# [Document excerpt]
>>>

Respondent has filed a motion to dismiss the petition on the basis that petitioner's claims are either non-cognizable in federal habeas corpus proceedings (Grounds One and Two) or are barred by the applicable one-year statute of limitations governing federal habeas actions by state prisoners, which is set forth in 28 U.S.C. § 2244(d) (Ground Three). (See Doc. 13, PageID 1852-1861). Petitioner has filed a response in opposition, in which he seeks an evidentiary hearing. (Doc. 14).
III. THE MOTION TO DISMISS (DOC. 13) SHOULD BE GRANTED BECAUSE GROUNDS ONE AND TWO ARE NON-COGNIZEABLE ON FEDERAL HABEAS REVIEW AND GROUND THREE IS TIME-BARRED.
Grounds One and Two Are Non-Cognizable on Federal Habeas Review
In Ground One of his federal habeas petition (see Doc. 4, at PageID 217), petitioner challenges the state court's denial of his Motion for Finding of Justiciable Claim (Doc. 12, Ex. 22). In Ground Two of the petition (see Doc. 4, at PageID 219), he challenges the state court's denial of his petition for post-conviction relief (Doc. 12-1, Ex. 37). However, the Sixth Circuit has held that alleged errors in post-conviction and collateral proceedings are non-cognizable in federal habeas corpus. See Cress v. Palmer, 484 F.3d 844, 853 (6th Cir. 2007); Kirby v. Dutton, 794 F.2d 245, 247-48 (6th Cir. 1986). The Sixth Circuit explained in Cress:
A due process claim related to collateral post-conviction proceedings, even if resolved in a petitioner's favor, would not "result [in] . . . release or a reduction in . . . time to be served or in any other way affect his detention because we would not be reviewing any matter directly pertaining to his detention." Kirby, 794 F.2d at 247. "Though the ultimate goal in" a case alleging post-conviction error "is
release from confinement, the result of habeas review of the specific issue[] . . . is not in any way related to the confinement." Id. at 248. Accordingly, we have held repeatedly that "the scope of the writ [does not] reach this second tier of complaints about deficiencies in state post-conviction proceedings," noting that "the writ is not the proper means" to challenge "collateral matters" as opposed to "the underlying state conviction giving rise to the prisoner's incarceration." Id. at 248, 247; see also Alley v. Bell, 307 F.3d 380, 387 (6th Cir. 2002) ("error committed during state post-conviction proceedings can not [sic] provide a basis for federal habeas relief" (citing Kirby, 794 F.2d at 247)); Greer v. Mitchell, 264 F.3d 663, 681 (6th Cir. 2001) ("habeas corpus cannot be used to mount challenges to a state's scheme of post-conviction relief").484 F.3d at 853 (alterations in original). Rather, a petitioner's claim "must directly dispute the fact or duration of the confinement." Kirby, 794 F.2d at 248 (citing Preiser v. Rodriguez, 411 U.S. 475, 500 (1973)). A ground for relief that challenges the correctness of a state judicial proceeding and does not dispute the detention itself is not cognizable. See id. at 247-48.

<<<

# [Exercise prompt]
Please say whether each statement agrees with the motion-to-dismiss excerpt, answering yes or no and quoting the deciding words. 1. Ground Three is said to be barred by a one-year statute of limitations. 2. Petitioner's response asks for an evidentiary hearing. 3. Ground Two challenges the denial of the Motion for Finding of Justiciable Claim. The material isn't needed here.

# [Stored data]
>>>

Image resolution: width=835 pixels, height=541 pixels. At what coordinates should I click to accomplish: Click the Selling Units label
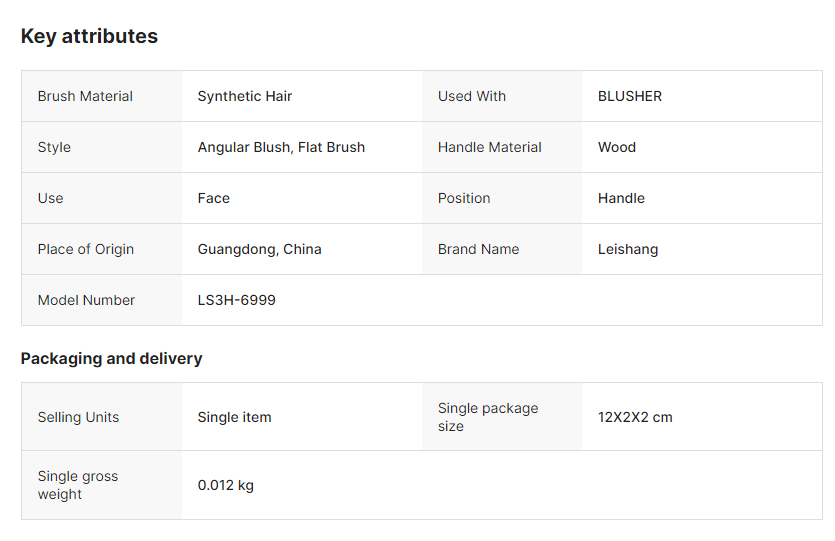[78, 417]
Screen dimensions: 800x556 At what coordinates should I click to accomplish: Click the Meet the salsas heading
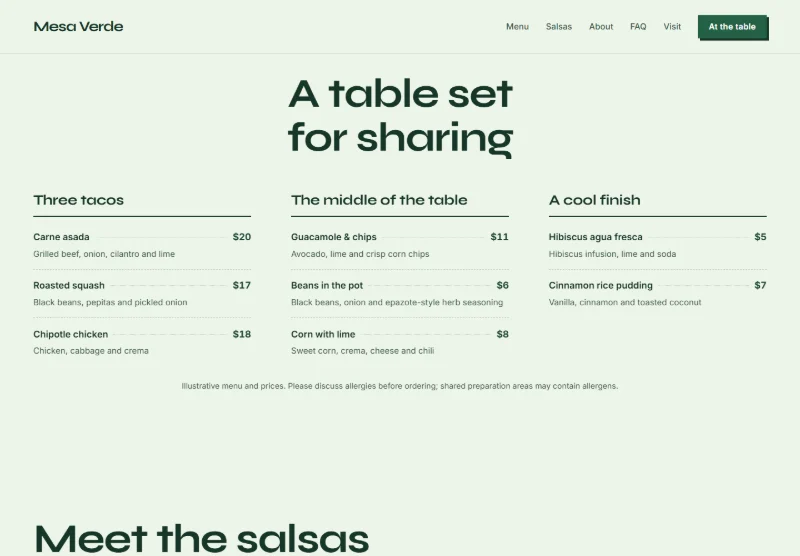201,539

<<<

# [Response to the task]
1. Yes: "barred by the applicable one-year statute of limitations governing federal habeas actions by state prisoners"
2. Yes: "in which he seeks an evidentiary hearing"
3. No: "In Ground Two of the petition (see Doc. 4, at PageID 219), he challenges the state court's denial of his petition for post-conviction relief"